(Beginning of MATERIAL SUPPLIED)

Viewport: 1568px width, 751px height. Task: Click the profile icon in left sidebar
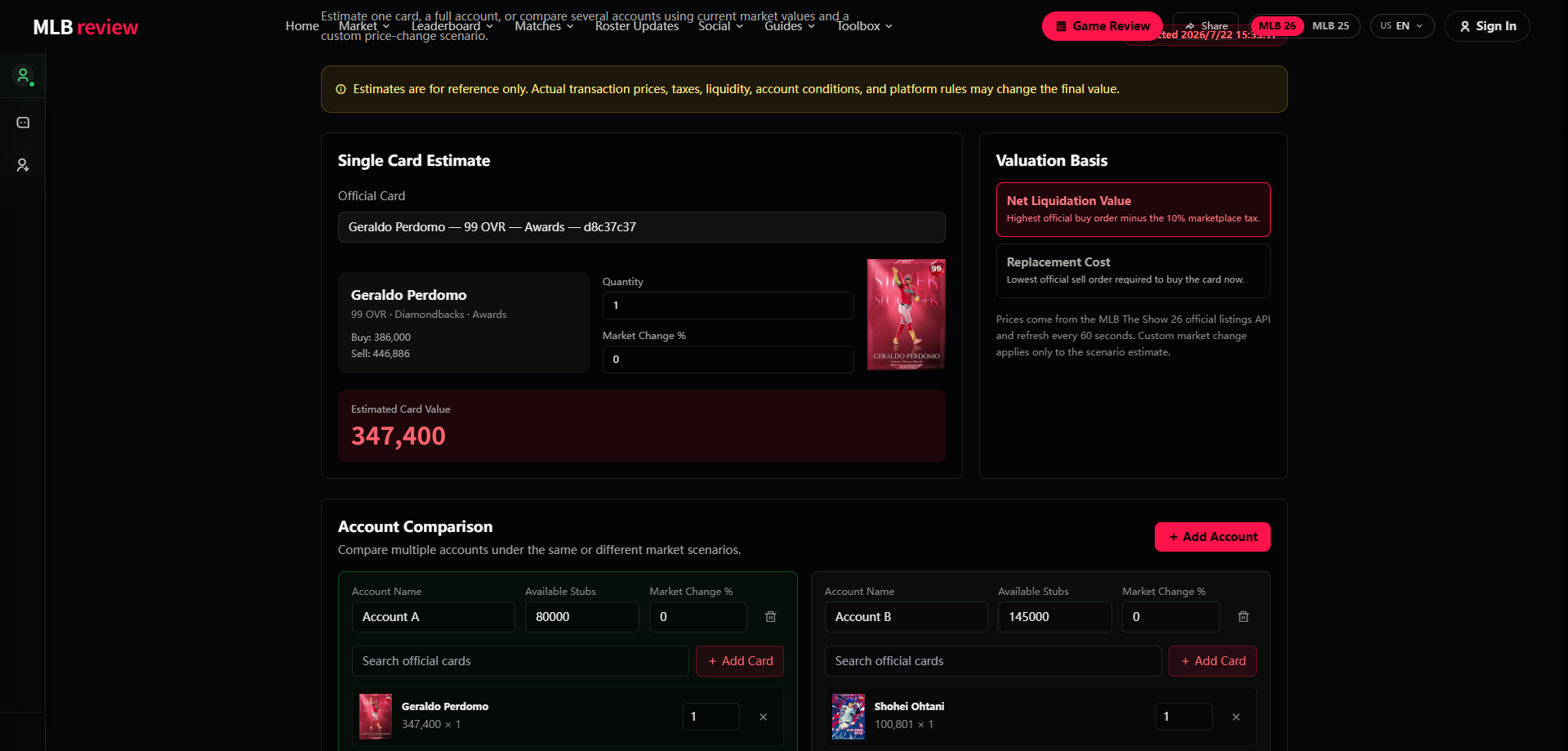coord(23,76)
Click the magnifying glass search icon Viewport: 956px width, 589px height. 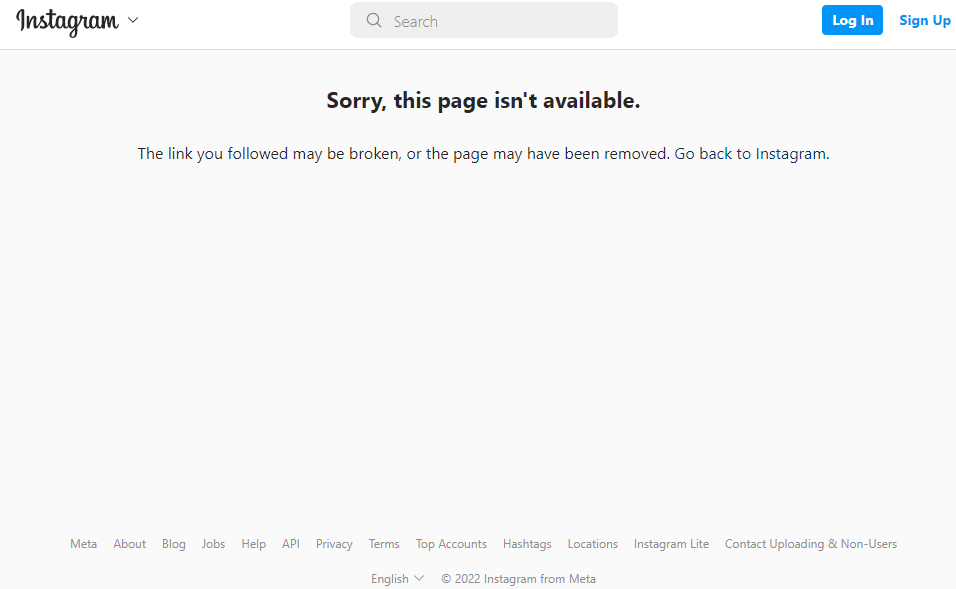pyautogui.click(x=374, y=21)
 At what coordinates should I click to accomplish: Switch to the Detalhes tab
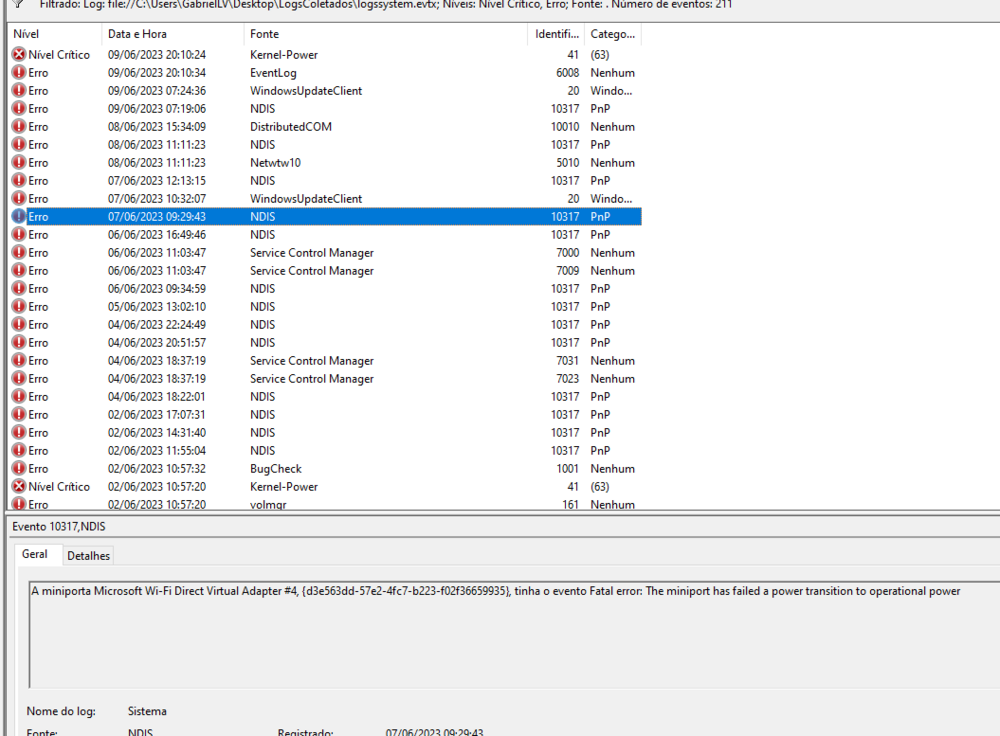(88, 555)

(End of MATERIAL SUPPLIED)

◆ PROMPT ◆
Every line from the one containing "At what coordinates" through the last line of the data, both included, is to be repeated exactly; the pictures are to be left out.

◆ EXERCISE SOLUTION ◆
 At what coordinates should I click to accomplish: Switch to the Detalhes tab
(88, 555)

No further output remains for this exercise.